Nick Nurse prides himself as a master of preparation in his role as the first-year head coach of the NBA’s Toronto Raptors, even to the point of seeing how the job is conducted in other sports.
On Thursday, Nurse will lead the Raptors in one of Toronto’s biggest statement games of the season when the dynamic Milwaukee Bucks come to town for a battle between the two Eastern Conference heavyweights.
The teams are neck and neck in a fight for a first-place finish in the conference and the home playoff edge that would generate when the heavy slogging of the playoffs rolls around in April.
The Bucks (36-13) arrive in Toronto a couple of percentage points ahead of the Raptors (37-15) for top spot and have won seven of their past eight games. The Raptors are returning home after a three-game road swing in which they won one of three.
Against the Bucks, the Raptors will be butting heads against Giannis Antetokounmpo, one of the NBA’s top performers and the East captain for the all-star game. The Greek Freak, as he is widely known, is averaging 26.5 points, 12.6 rebounds and 5.9 assists this season.
Toronto is led by its own all-star starter, Kawhi Leonard, who is solid at both ends of the court. Leonard leads Toronto with an average of 27.9 points a game.
Thursday night’s match has implications for the all-star game, too. The coach whose team is sporting the best record heading into the Feb. 17 game in Charlotte will coach the East. So, added incentive to both Nurse and Mike Budenholzer, his Milwaukee counterpart.
Despite what’s at stake against the Bucks, on Wednesday reporters pressed Nurse about Sunday’s Super Bowl tussle between the New England Patriots and the Los Angeles Rams.
“You guys know I’m a big Rams fan,” Nurse said, instantly warming to the topic. “I’ve been a Rams fan since I was a little kid. Going for the Rams, no doubt about it.”
Being an ardent Rams supporter seems a bit off given that Nurse, 51, grew up in small-town Carroll, Iowa, where most of his neighbourhood buddies rooted for the Minnesota Vikings, who played in the adjoining state to the north.

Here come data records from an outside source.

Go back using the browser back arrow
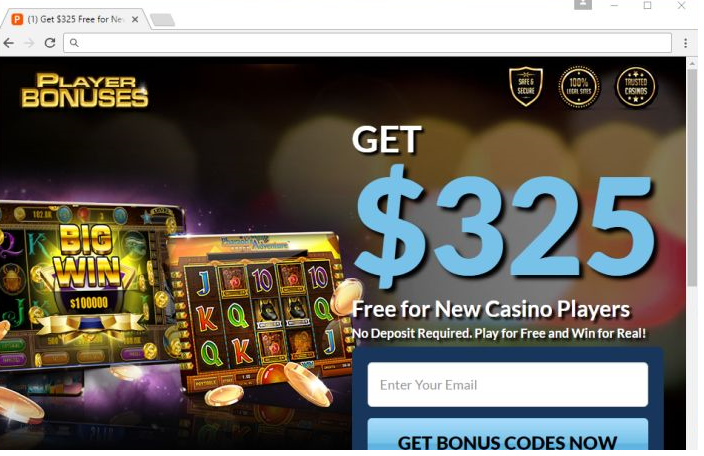pyautogui.click(x=9, y=43)
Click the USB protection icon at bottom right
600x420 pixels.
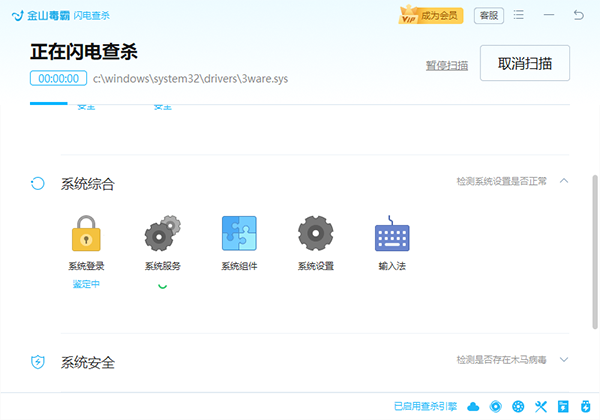pyautogui.click(x=585, y=406)
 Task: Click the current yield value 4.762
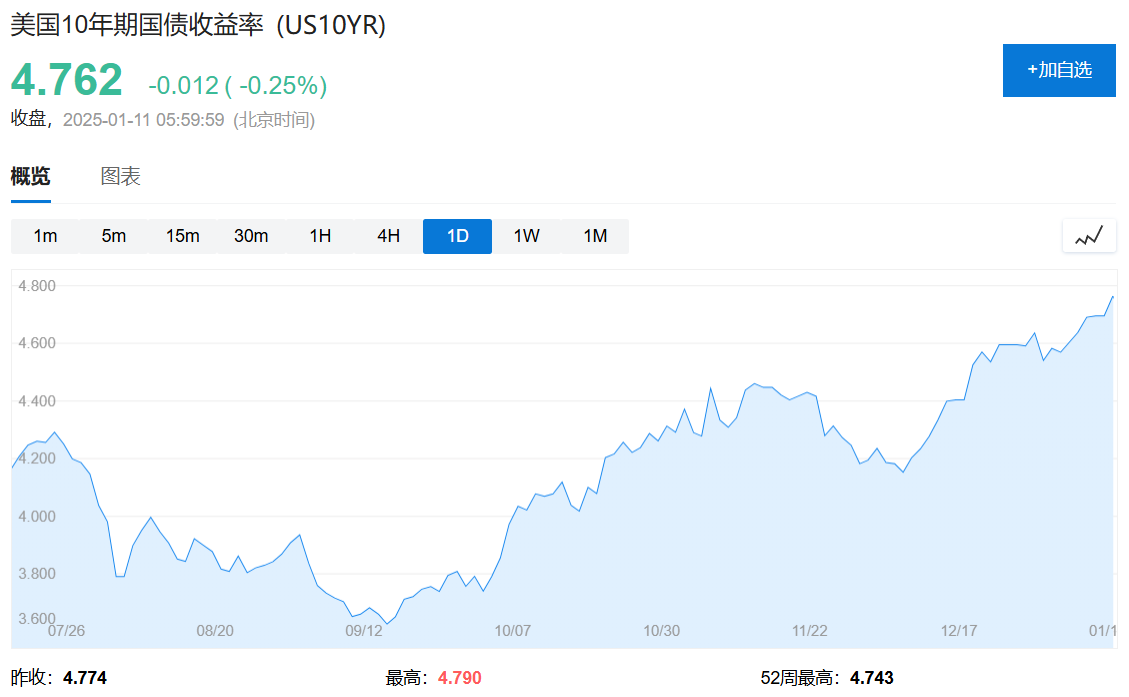[67, 80]
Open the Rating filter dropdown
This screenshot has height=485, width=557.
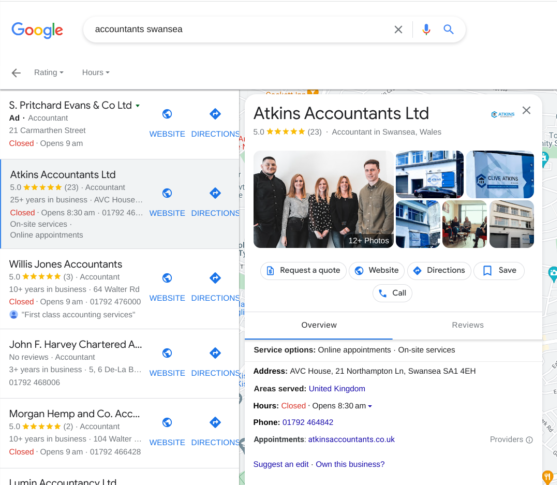point(49,72)
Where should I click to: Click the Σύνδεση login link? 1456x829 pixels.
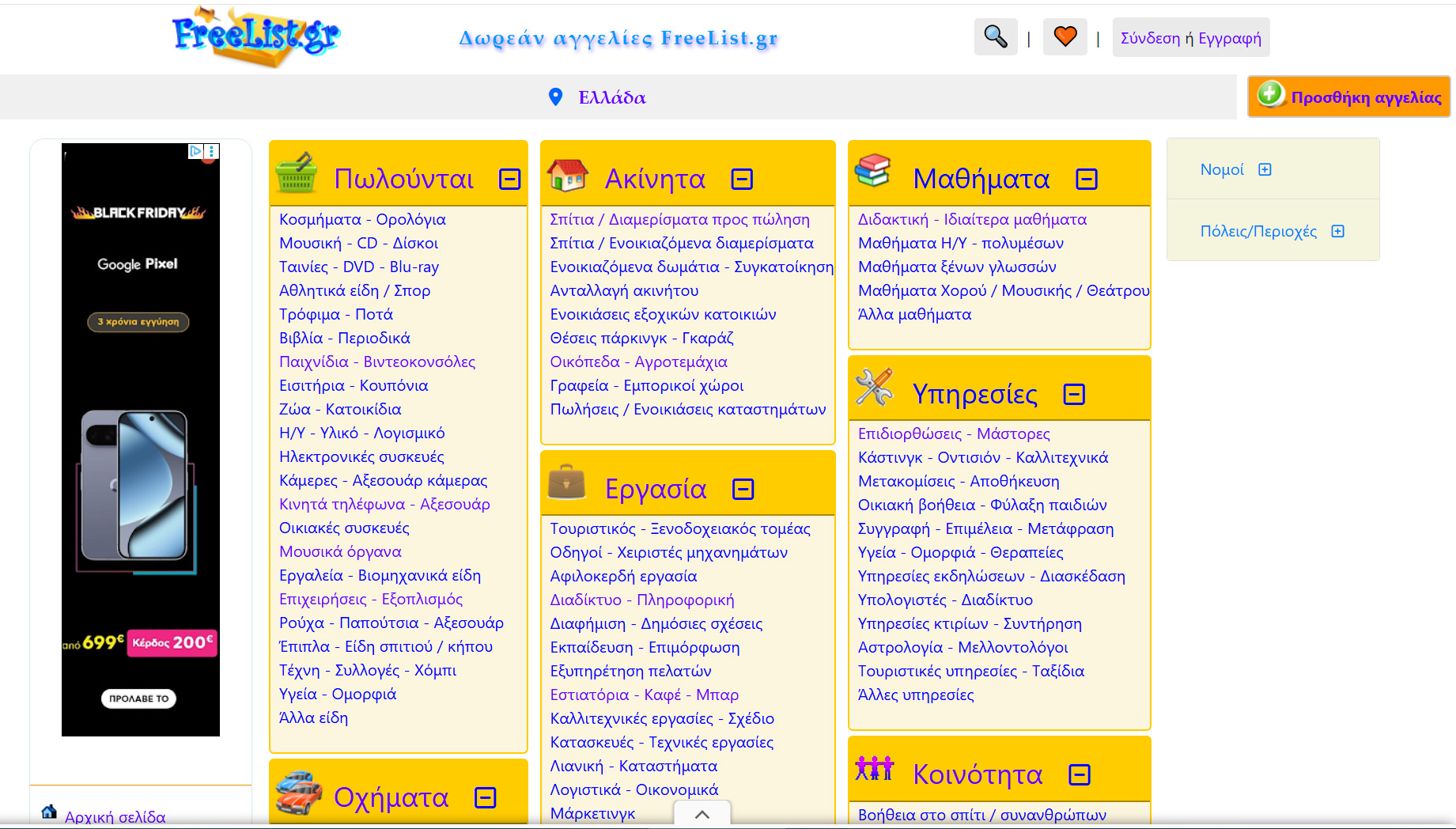pyautogui.click(x=1149, y=38)

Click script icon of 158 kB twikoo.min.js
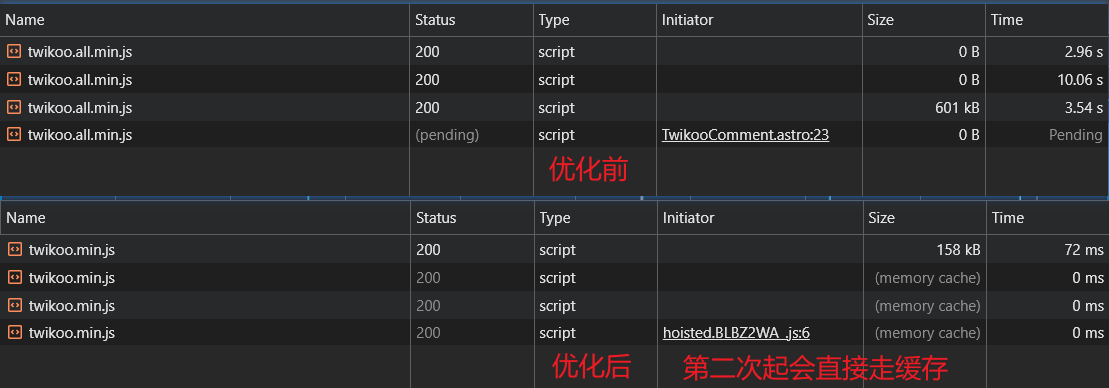[x=14, y=249]
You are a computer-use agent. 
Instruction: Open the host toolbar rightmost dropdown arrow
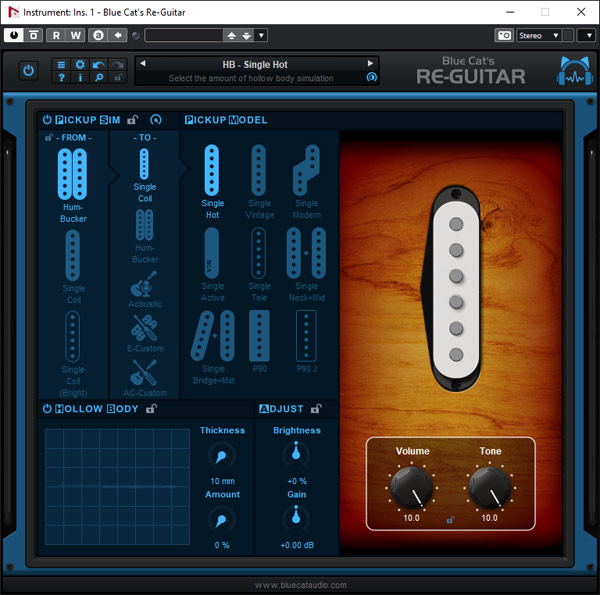click(x=586, y=35)
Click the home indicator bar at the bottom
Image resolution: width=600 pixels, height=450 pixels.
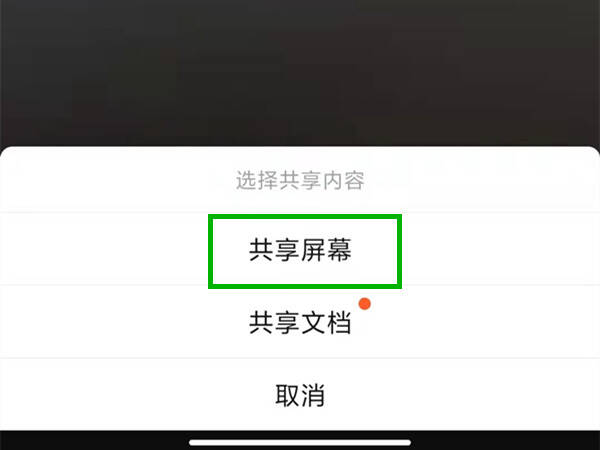click(300, 442)
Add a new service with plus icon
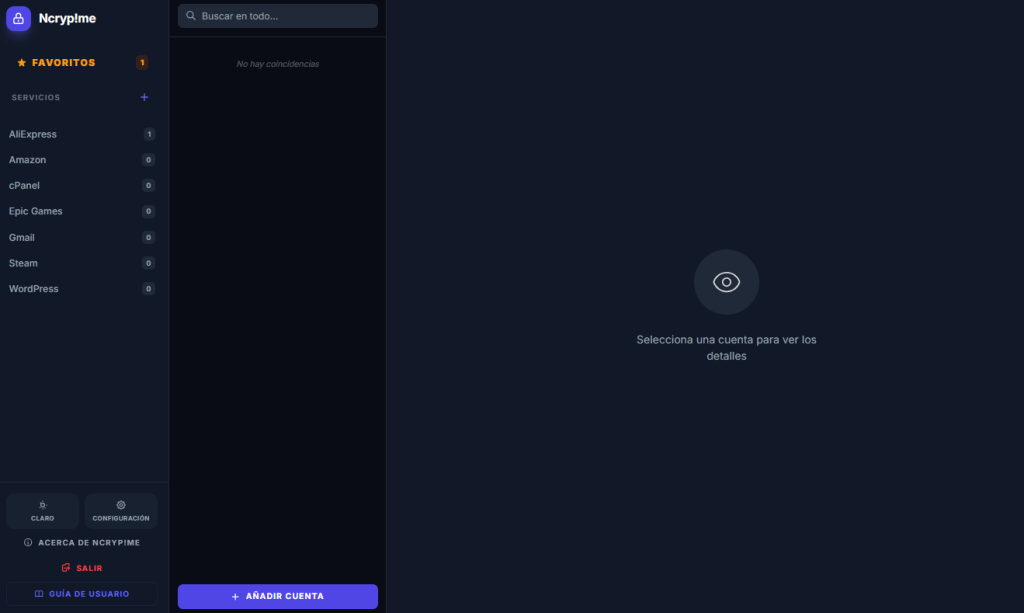Image resolution: width=1024 pixels, height=613 pixels. coord(144,97)
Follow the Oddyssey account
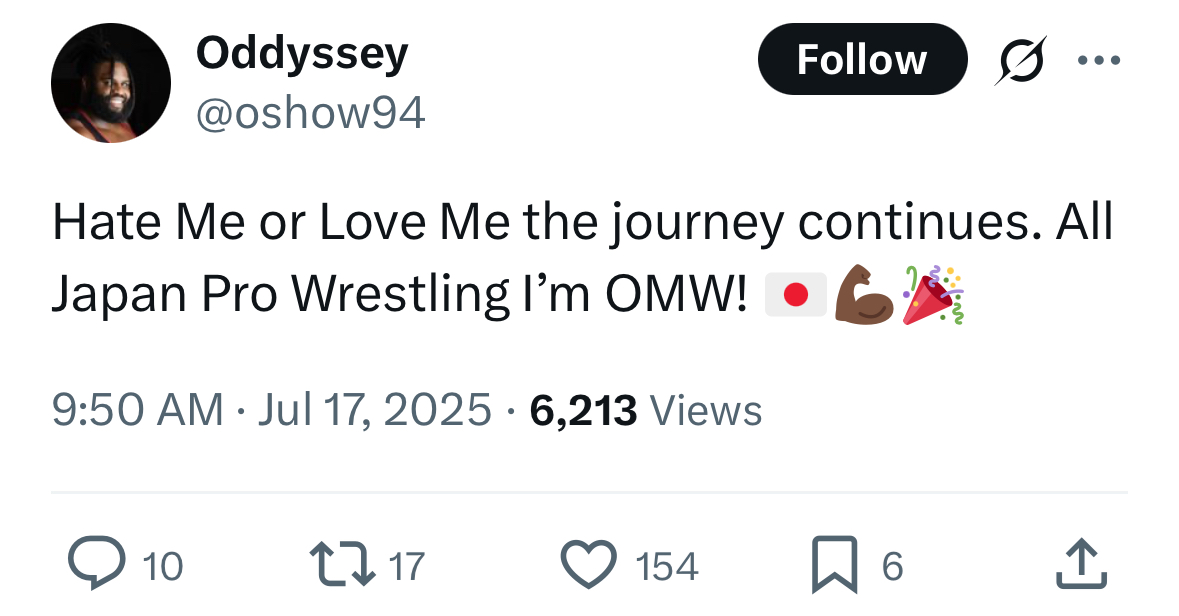1179x616 pixels. click(x=862, y=60)
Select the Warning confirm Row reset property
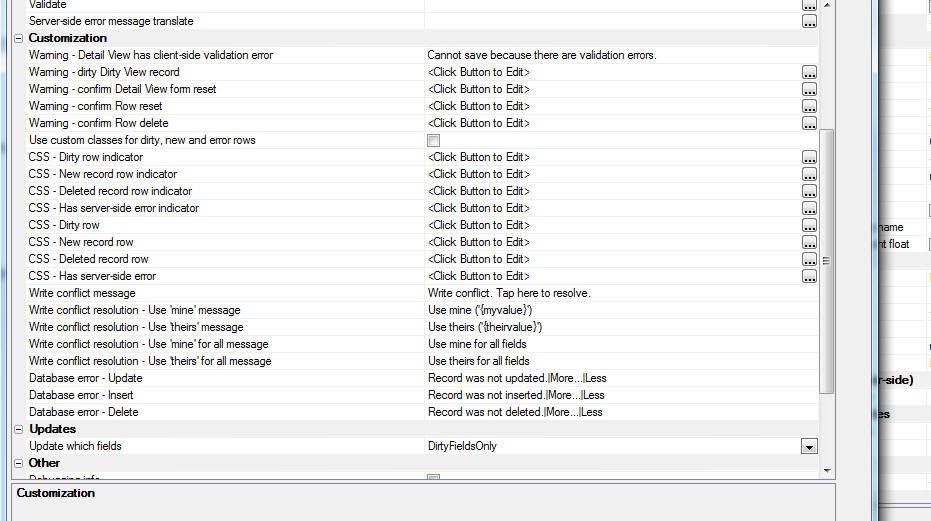The image size is (931, 521). point(95,106)
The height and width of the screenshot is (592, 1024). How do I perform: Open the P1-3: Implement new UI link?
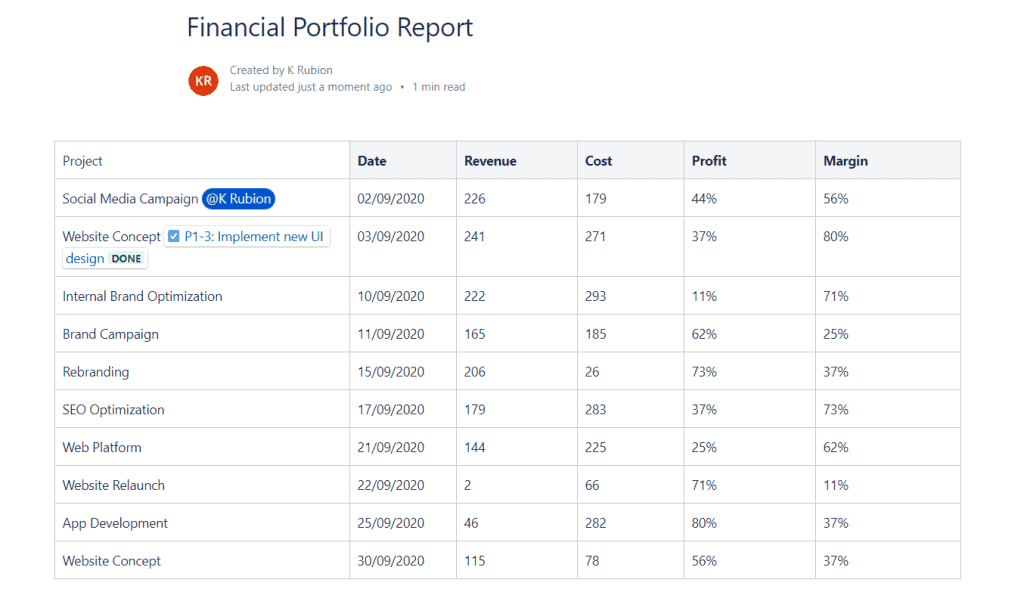pos(255,237)
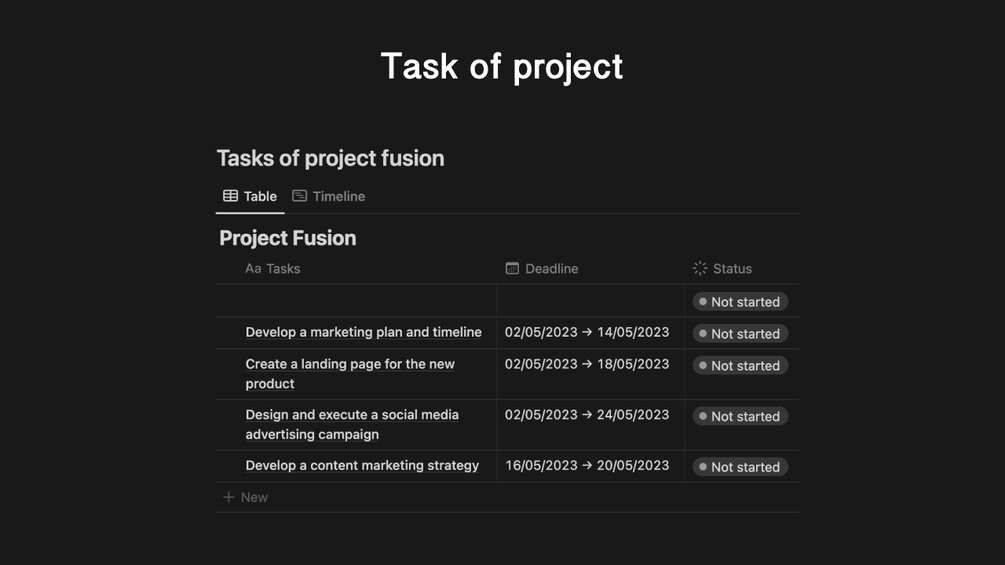Open 'Develop a content marketing strategy' task

pyautogui.click(x=362, y=465)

“I was swimming against the current,” Nurse admitted. “I liked James Harris, their quarterback at the time. I got a No. 12 jersey and became a Rams fan then.”
It is a connection that Nurse continues to explore. Several weeks after he was hired as the Raptors coach in mid-July, Nurse was in Irvine, Calif., at the Rams training facility, watching how second-year coach Sean McVay comported himself.
“I got to talk to coach McVay and watch their practice and got to speak to some other people out there,” Nurse said. “It was kind of cool,” he added, comparing himself to a little kid gawking at all the goings-on at training camp.
In basketball, coaches have to direct five players at a time, playing at both ends of the court. In the NFL, there are 11 a side with different athletes playing on offence and on defence.
Although the differences between the games are vast, Nurse said he was able to pick up some pointers.
“I see a lot of similarities offensively in how the plays are called, how you organize things,” Nurse said. “Football is a pretty complex numbering system most of the time. Run the three back through the four-hole, things like that.
“We kind of do the same thing – the three man sets for the four, or whatever.”
Nurse said he was also struck by the complex organizational skills needed by football head coaches.
“I just wanted to talk to him [McVay] about the process of calling plays and getting them … to his head, to his quarterback, and how they organize things prior,” Nurse said. “They’ve got those play-call sheets. We talked a lot about play-call names. He’s got a lot of fun play-call names as well. He’s really good offensively.
“He’s changed some things there. They went from 30th to first in his first year as a head coach. I was just trying to pick his brain and see if I can learn anything offensively.”
Nurse said he has even incorporated some nuances from the CFL into his Raptors playbook.
“Even when I go watch the CFL, when they [the players] start before the ball is snapped,” Nurse said. “I don’t know if you’ve noticed, but we do that on some of our out-of-bounds plays where the referee hasn’t thrown it in and our guys are moving.
“I got that idea watching the Argonauts play one day. … There’s some crossover.”
As for the outcome of the Super Bowl, Nurse is among those football fans who view the Patriots and quarterback Tom Brady – who have had consistent success in reaching and winning the big game – as the Evil Empire.
“Nothing sweeter than beating those guys,” Nurse said. “Nothing sweeter.”
A convincing win over Milwaukee on Thursday might run a close second.